Primordial non-gaussianity from the bispectrum of 21-cm fluctuations in the dark ages
Julian B. Muñoz, Yacine Ali-Haïmoud, Marc Kamionkowski
TL;DR
This study demonstrates that 21-cm brightness-temperature fluctuations from the dark ages offer a powerful probe of primordial non-Gaussianity by exploiting a vast number of small-scale modes. It develops a rigorous flat-sky bispectrum framework to separate primary PNG signals from dominant secondary bispectra arising from non-linear evolution and non-linear brightness-temperature mappings, showing strong degeneracies between them. Through a Fisher analysis that marginalizes over smooth redshift-dependent nuisance parameters, the authors quantify the impact on PNG constraints and implement a tomographic approach to recover sensitivity.
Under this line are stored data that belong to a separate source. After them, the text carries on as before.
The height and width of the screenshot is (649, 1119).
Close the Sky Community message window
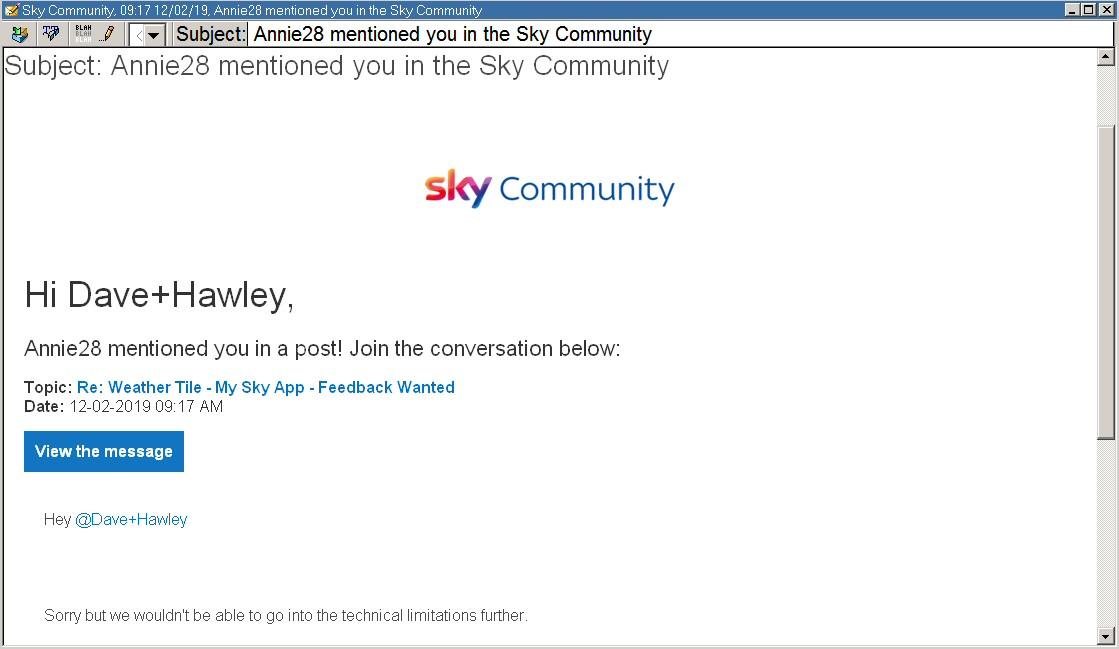click(x=1105, y=10)
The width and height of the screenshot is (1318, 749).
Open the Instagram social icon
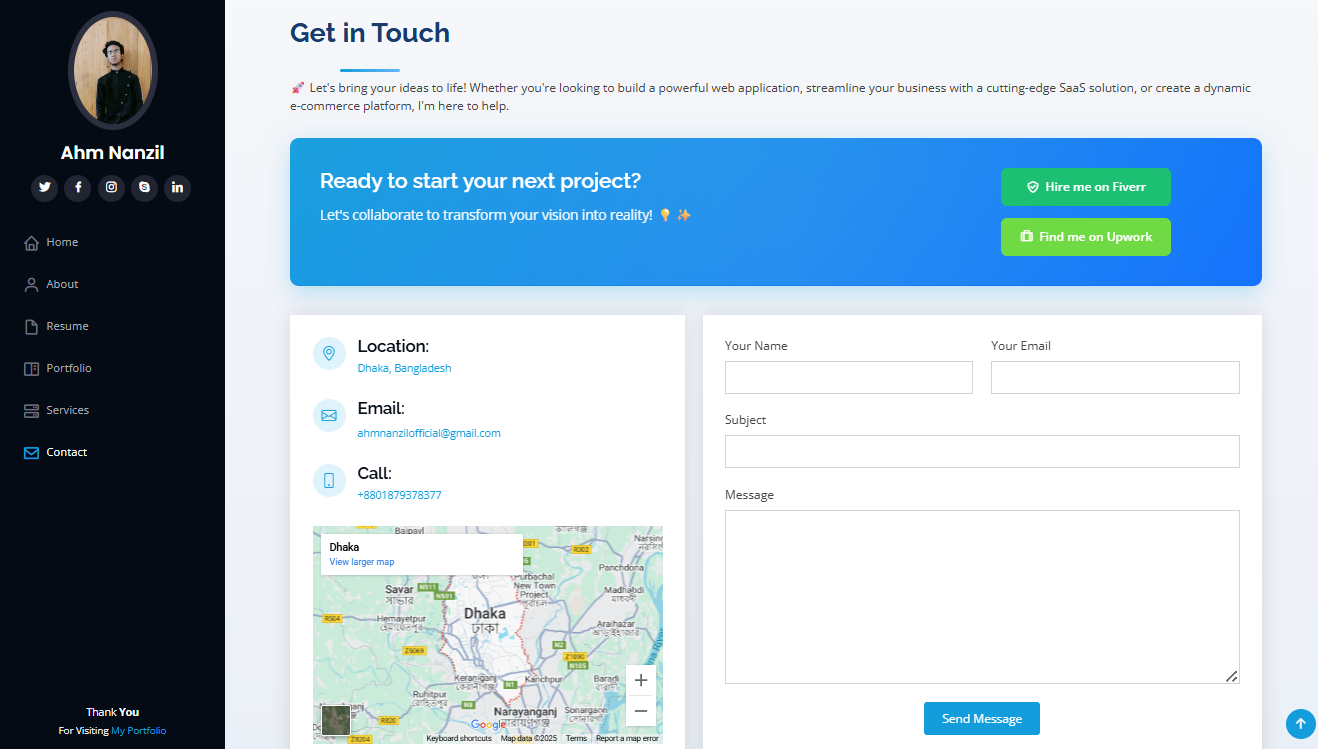(111, 187)
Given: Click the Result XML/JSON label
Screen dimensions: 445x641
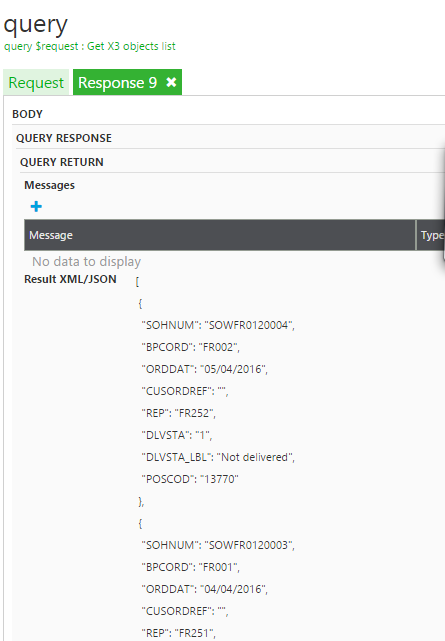Looking at the screenshot, I should [x=70, y=279].
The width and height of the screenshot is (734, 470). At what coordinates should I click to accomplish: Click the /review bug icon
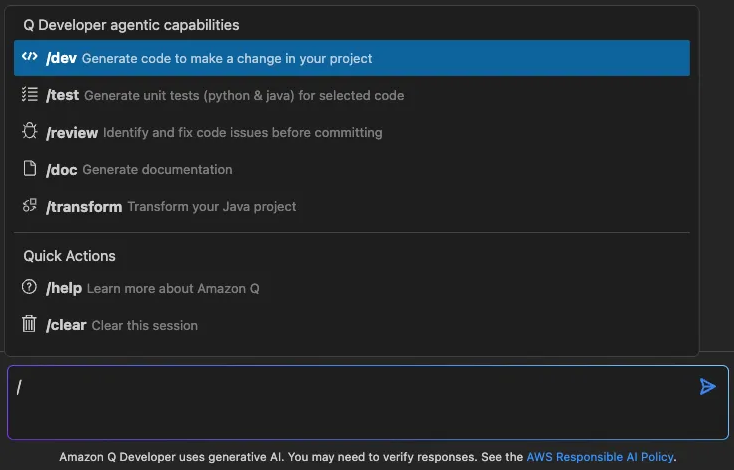click(29, 132)
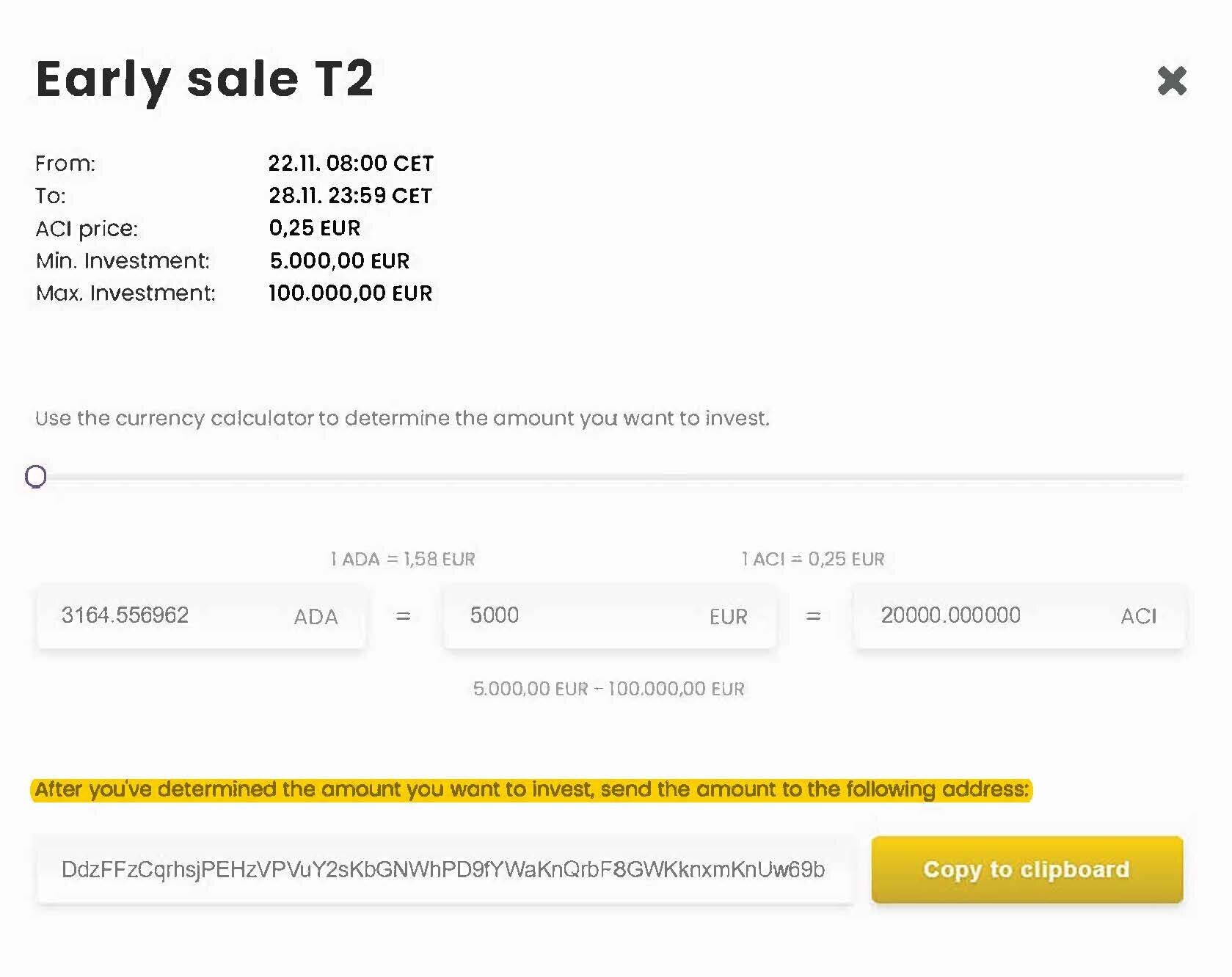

They forecast that a cosmic-variance-limited experiment covering $30 \lesssim z \lesssim 100$ with high angular and frequency resolution could reach $\sigma_{f_{\rm NL}}^{\rm local} \sim 0.03$, $\sigma_{f_{\rm NL}}^{\rm equil} \sim 0.04$, and $\sigma_{f_{\rm NL}}^{\rm ortho} \sim 0.03$, representing a substantial improvement over current CMB limits and testing inflationary consistency relations.
Abstract
A measurement of primordial non-gaussianity will be of paramount importance to distinguish between different models of inflation. Cosmic microwave background (CMB) anisotropy observations have set unprecedented bounds on the non-gaussianity parameter f_NL but the interesting regime f_NL <~ 1 is beyond their reach. Brightness-temperature fluctuations in the 21-cm line during the dark ages (z ~ 30-100) are a promising successor to CMB studies, giving access to a much larger number of modes. They are, however, intrinsically non-linear, which results in secondary non-gaussianities orders of magnitude larger than the sought-after primordial signal. In this paper we carefully compute the primary and secondary bispectra of 21-cm fluctuations on small scales. We use the flat-sky formalism, which greatly simplifies the analysis, while still being very accurate on small angular scales. We show that the secondary bispectrum is highly degenerate with the primordial one, and argue that even percent-level uncertainties in the amplitude of the former lead to a bias of order Delta f_NL ~ 10. To tackle this problem we carry out a detailed Fisher analysis, marginalizing over the amplitudes of a few smooth redshift-dependent coefficients characterizing the secondary bispectrum. We find that the signal-to-noise ratio for a single redshift slice is reduced by a factor of ~5 in comparison to a case without secondary non-gaussianities. Setting aside foreground contamination, we forecast that a cosmic-variance-limited experiment observing 21-cm fluctuations over 30 < z < 100 with a 0.1-MHz bandwidth and 0.1-arcminute angular resolution could achieve a sensitivity of order f_NL[local] ~ 0.03, f_NL[equilateral] ~ 0.04, and f_NL[orthogonal] ~ 0.03.